Communicators need 'eyes in the back of their heads' for 2020 election

With tech advances since 2016, this year's election news cycle will make your head spin, says PRWeek's executive editor Frank Washkuch.

Buckle up, communicators. If you liked 2016, then 2020 could be the rare sequel that does not disappoint, in no small part due to enhanced technology. Here are three reasons why communicators will need to have eyes in the back of their heads — and keep them open 24 hours a day — amid what’s bound to be next year’s unprecedentedly intense news cycle.

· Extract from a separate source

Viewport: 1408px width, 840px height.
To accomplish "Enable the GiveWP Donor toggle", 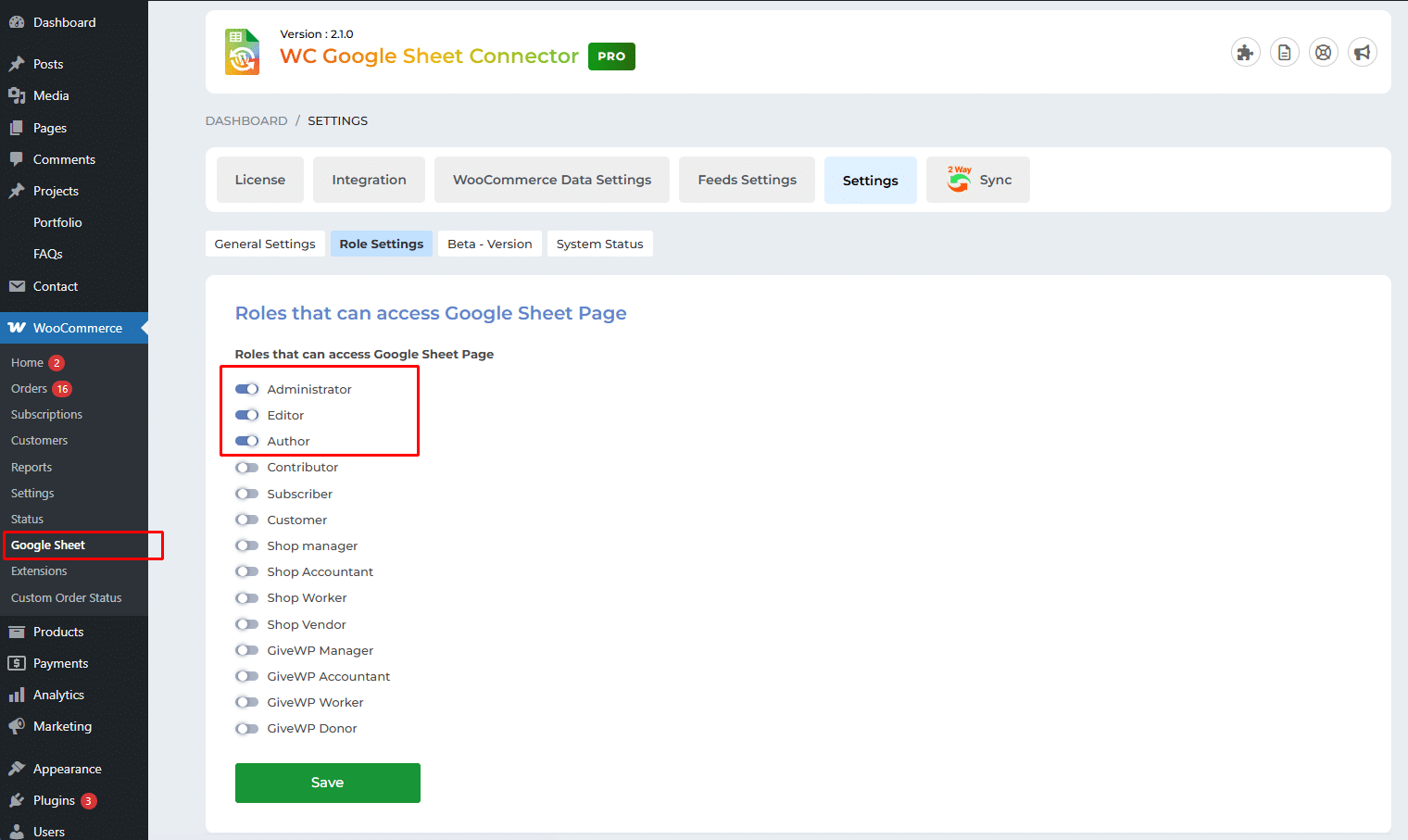I will tap(246, 729).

First, to find out why, let’s go to the video. Is it real or not? It may sound like science fiction, but talk to CCOs and more than a few will tell you they’re studying up on deep fakes. While most prognosticators are worried about the effect a deep fake — a convincing video showing a public figure making an inauthentic statement — could have on global or international politics, business leaders are worried, too. The first prominent deepfake could just as well show up in a fraudulent customer service message as it could on the dark web.

Frank Washkuck headshotThat won’t help you sleep any easier, and nor will the thought of what you’ll wake up to in the morning. I highly recommend setting your smartphones to sleep mode before hitting the pillow, because it’s extremely likely you’ll rise to an international incident on the other side of the world that will require your attention before breakfast. Offices or other business interests in China? See example A, the NBA, for a case study that will be looked at years from now about how quickly a situation can spiral out of control.

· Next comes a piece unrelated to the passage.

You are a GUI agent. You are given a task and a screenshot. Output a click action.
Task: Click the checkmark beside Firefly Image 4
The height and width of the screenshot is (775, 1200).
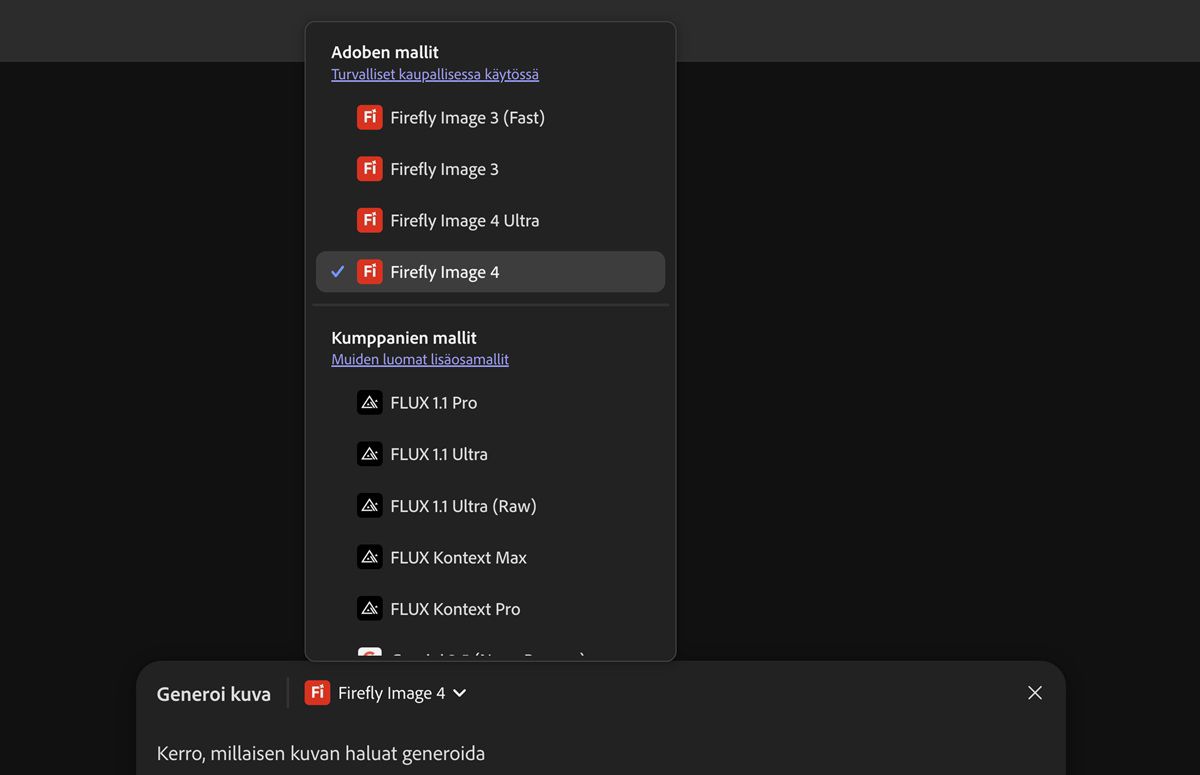[x=338, y=272]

Back home, there will be no respite from politics all the way from early caucuses and primaries through the presidential election. Plus next year’s special ingredient: impeachment. That means executive communications challenges in determining what issues a CEO or founder will want to address, and internal comms work in how he or she will say that to employees. And no matter how apolitical, your brand could be drawn into a political kerfuffle on social media — just ask comms executives at Keurig, New Balance, Tiki Torches or Nordstrom.

Here’s one guarantee: A brand that hasn’t made a radical move in its history will become a flashpoint during the 2020 campaign through no fault of its own. So what to do? Plan for anything, everything and be ready to respond very quickly.